1704.02224 - hassony2/inria-research-wiki GitHub Wiki
Arxiv 2017
[arxiv 1704.02224] Hand3D: Hand Pose Estimation using 3D Neural Network [PDF] [project page] [notes]
Xiaoming Deng, Shuo Yang, Yinda Zhang, Ping Tan, Liang Chang, Hongan Wang
read 19/05/2017
Objective
Using only one depth image, convert depth map to 3D volumetric representation
Convert depth map to 3D volumetric representation, feed it into a 3D CNN to directly produce pose in 3D
Synthesis
Train a FCN (fully convolutional network) to complete hand shape from a single depth view.

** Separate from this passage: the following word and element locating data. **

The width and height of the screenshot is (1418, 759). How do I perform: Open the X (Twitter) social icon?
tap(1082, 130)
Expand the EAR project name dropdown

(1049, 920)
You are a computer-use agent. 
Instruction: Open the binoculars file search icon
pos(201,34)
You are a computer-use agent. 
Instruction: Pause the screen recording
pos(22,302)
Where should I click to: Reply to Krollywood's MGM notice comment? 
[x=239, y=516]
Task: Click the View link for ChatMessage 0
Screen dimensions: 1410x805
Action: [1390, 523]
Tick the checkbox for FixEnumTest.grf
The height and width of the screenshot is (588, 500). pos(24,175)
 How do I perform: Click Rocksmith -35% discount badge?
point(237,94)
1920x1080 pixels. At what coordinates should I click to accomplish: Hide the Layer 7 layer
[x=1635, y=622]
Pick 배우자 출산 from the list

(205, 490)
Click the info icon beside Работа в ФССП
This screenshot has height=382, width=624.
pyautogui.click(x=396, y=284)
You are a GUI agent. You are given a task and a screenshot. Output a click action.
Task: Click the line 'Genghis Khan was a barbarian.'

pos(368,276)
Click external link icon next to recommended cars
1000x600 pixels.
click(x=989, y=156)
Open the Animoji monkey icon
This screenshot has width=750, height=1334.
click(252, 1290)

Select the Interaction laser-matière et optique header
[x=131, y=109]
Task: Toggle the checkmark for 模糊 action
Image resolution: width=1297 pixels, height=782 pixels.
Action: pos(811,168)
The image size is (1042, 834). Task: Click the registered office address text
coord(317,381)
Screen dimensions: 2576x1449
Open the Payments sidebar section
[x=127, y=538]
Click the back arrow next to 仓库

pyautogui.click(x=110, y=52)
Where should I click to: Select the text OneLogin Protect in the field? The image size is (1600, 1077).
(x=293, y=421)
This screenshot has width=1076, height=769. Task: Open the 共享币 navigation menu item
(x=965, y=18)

Augment existing datasets : use existing poses to render depth images
Pipeline
-
build a reference coordinate at the COM (center of mass) of the foreground region
-
convert inpu depth to truncated signed distance function (TSDF) of resolution 60^3
-
TSDF refinement network : removes artifacts caused by noisy and missing depth
- Hourglass like structure :
- 2 3D conv, Pooling , relu * 3
- 2 3D conv, UpPooling , relu * 3
- with shortcuts between layers of same scale
- Hourglass like structure :
-
refined TSDF is fed to 3D pose network to estimate 3D lactaion of each joint
- Structure : 2* 3D conv, pooling, Relu, 3 layers of FC
- Output : joints positions as coordinates (3* nb joints vector)
- L2 loss
Results
metrics : percentage of samples with predicted joints within maximum distance from ground truth
==> state of the art results (74 and 96% for 50mm threshold and 18 amd 40% at 20 mm (NYU and ICVL respectively))
presented on ICVL and NYU hand pose dataset
Definitions
SDF (signed distance function) : function that assigns to a point it's signed distance to the boundary of a set. Signed because positive if inside set and negative if outside set.
Truncated (above and below?) a certain value.